▶ [Assignment] Continue the artist's account of the Inner Core painting series from where it stops.

▶ [Supplied passage]
■ ■ ■

After a winter season of painting in my studio, I’m pleased to share with you my new Inner Core painting series. Last year I found myself painting a recurring image of a spiral shape. These spiral shapes were different from other spirals I had painted in the past. The shapes began in the center, but rather than spinning counter-clockwise around a center point, the lines flowed outward and came back to the center again. This movement repeated itself again and again around a central point.
Because it had continually been showing up in my work over and over, I let myself be more curious and continued to explore this shape-especially experimenting with multiple spiraling and overlapping shapes within the paintings. And, I challenged myself to paint these spiral shapes on a much larger scale. The shapes were bold, flowing, overlapping, multi-dimensional and soothing. I began working on four large canvases by pouring lines of acrylic paint from bottles and then adding layers of translucent paint. Slowly over the time I’ve worked within this imagery, the more I’ve become aware that a theme of focusing on the inner core of life was appearing before my eyes on the canvases.

■ ■ ■

[Saved entries]
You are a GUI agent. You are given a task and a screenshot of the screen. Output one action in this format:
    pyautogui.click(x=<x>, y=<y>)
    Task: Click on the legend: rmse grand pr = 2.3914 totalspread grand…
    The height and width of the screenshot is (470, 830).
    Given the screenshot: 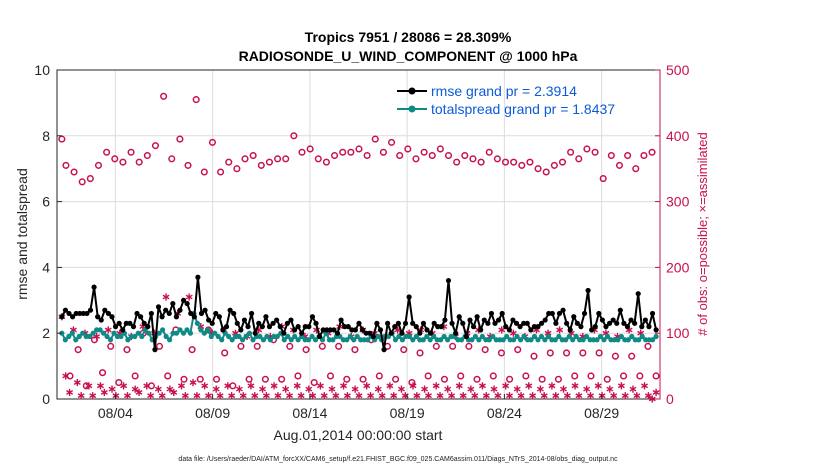 What is the action you would take?
    pyautogui.click(x=506, y=100)
     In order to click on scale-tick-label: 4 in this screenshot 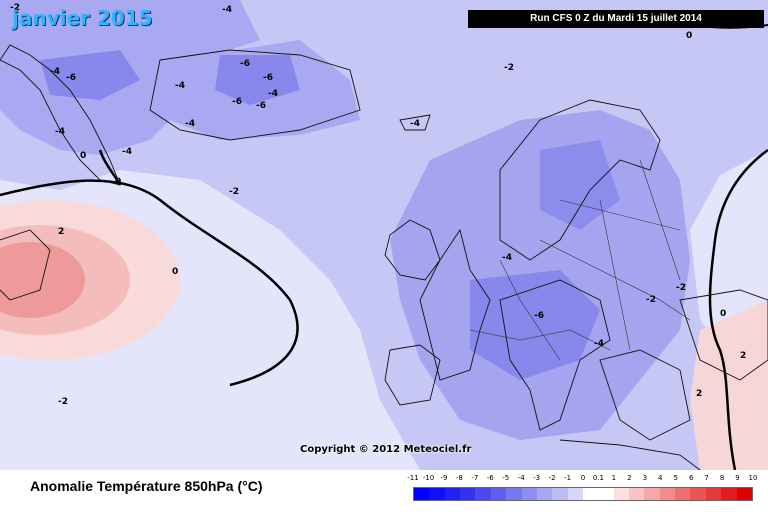, I will do `click(660, 478)`.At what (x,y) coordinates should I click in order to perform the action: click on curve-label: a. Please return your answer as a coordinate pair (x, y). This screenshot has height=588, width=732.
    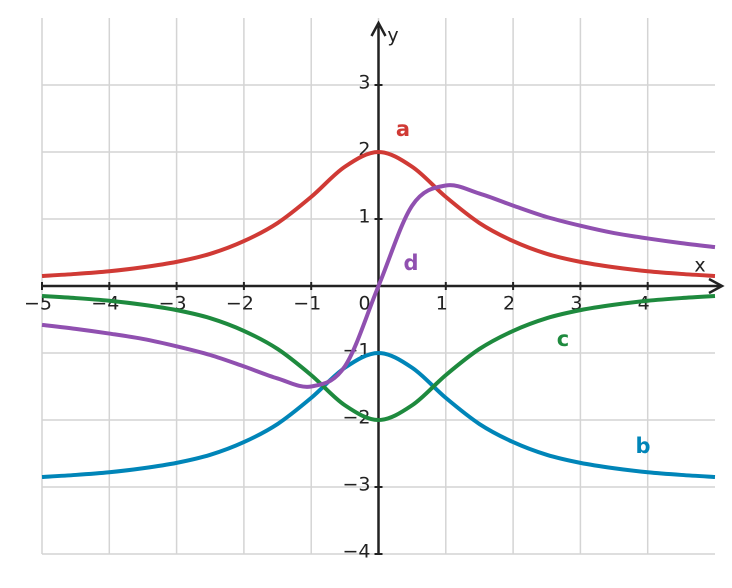
    Looking at the image, I should click on (403, 129).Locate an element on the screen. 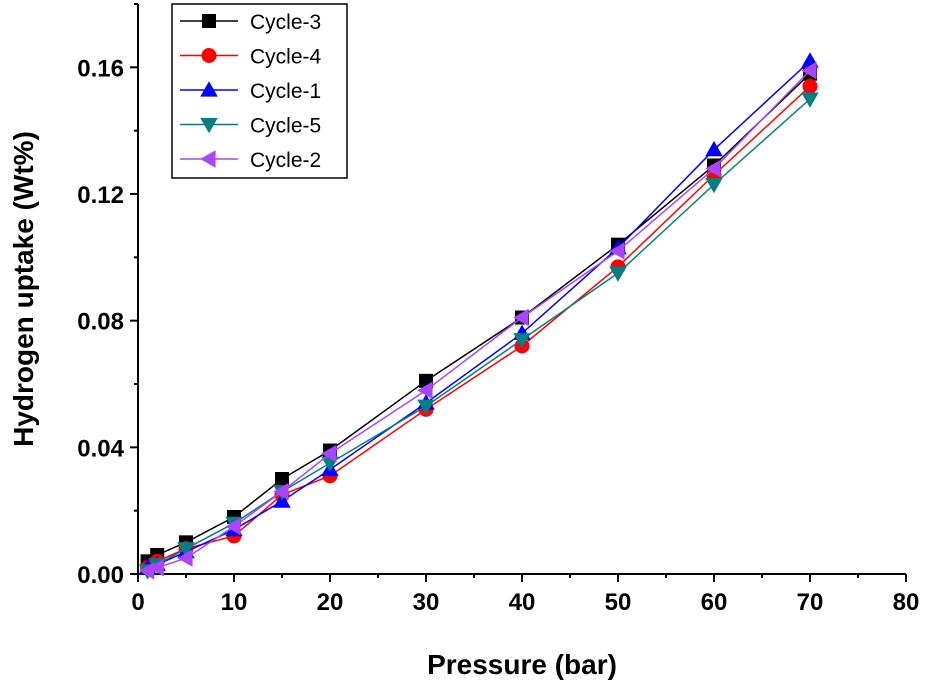 This screenshot has width=927, height=690. x-tick-label: 70 is located at coordinates (810, 602).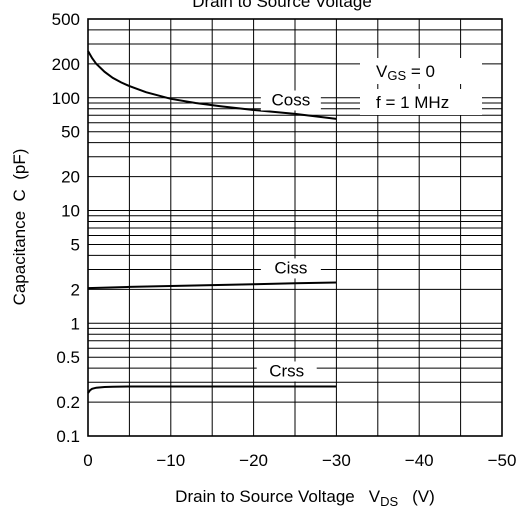 The image size is (526, 510). I want to click on chart-title: Drain to Source Voltage, so click(282, 6).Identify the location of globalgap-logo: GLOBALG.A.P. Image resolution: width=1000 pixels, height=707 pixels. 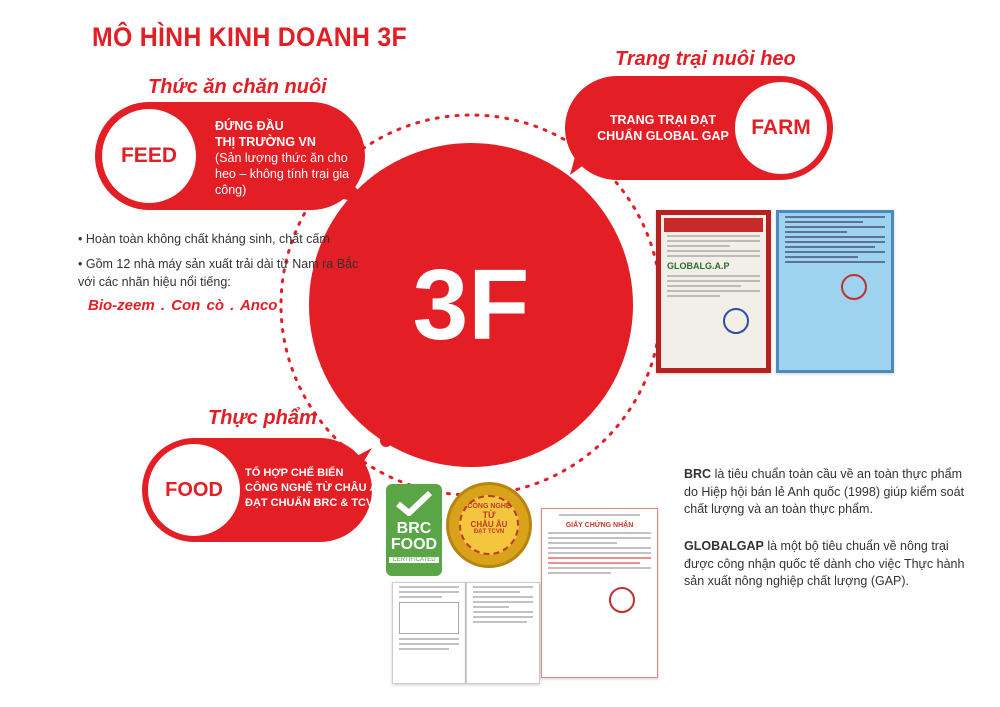
(698, 266).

■ ■ ■

▶ [Exercise answer]
Simultaneously, I’ve also been thinking about the concept that artists are often responding to the shifts, trends and realities of the culture within which they live. Sometimes adapting their work to the cultural norms and sometimes reacting against or speaking into the current cultural flow. As I reflect on our cultural life together, I’m increasingly alarmed by the way our communication with each other and knowledge of our personal selves is being eroded right before our eyes.
Awareness is one of the first skills I teach in creativity classes. And, I’m still somewhat incredulous how important it is that I teach this- how important it is that I teach people to “look”, to really look at the world within and around them. As a culture we have forgotten what it looks like to really pay attention to our particular physical and non-physical world. We are so absorbed in what other people think, what other people are saying, how other people are reacting to current political and societal ills that we have forgotten how to slow down and look at what is happening in our own hearts, in our own personal relationships, and in our own backyards.
We are afraid to look too deep, because there we might find the things we don’t want to face. As a culture we are numbing out with reactive living, technology or other mood altering habits. These invasive habits are our escape mechanisms.
My new Inner Core Series has arisen from my own journey of choosing an alternative path-a different way of showing up in the world. It is a path that involves focusing on my own inner core. My art practice is one of the crucial pieces of how I figure out who I am- who I am going to be in this world and how I am going to show up. Art gives me a healthy place to make all these explorations and process my world. It is a sensory experience-the intensity of the colors, the movement of the brush, the vibrancy of the creativity flowing through me.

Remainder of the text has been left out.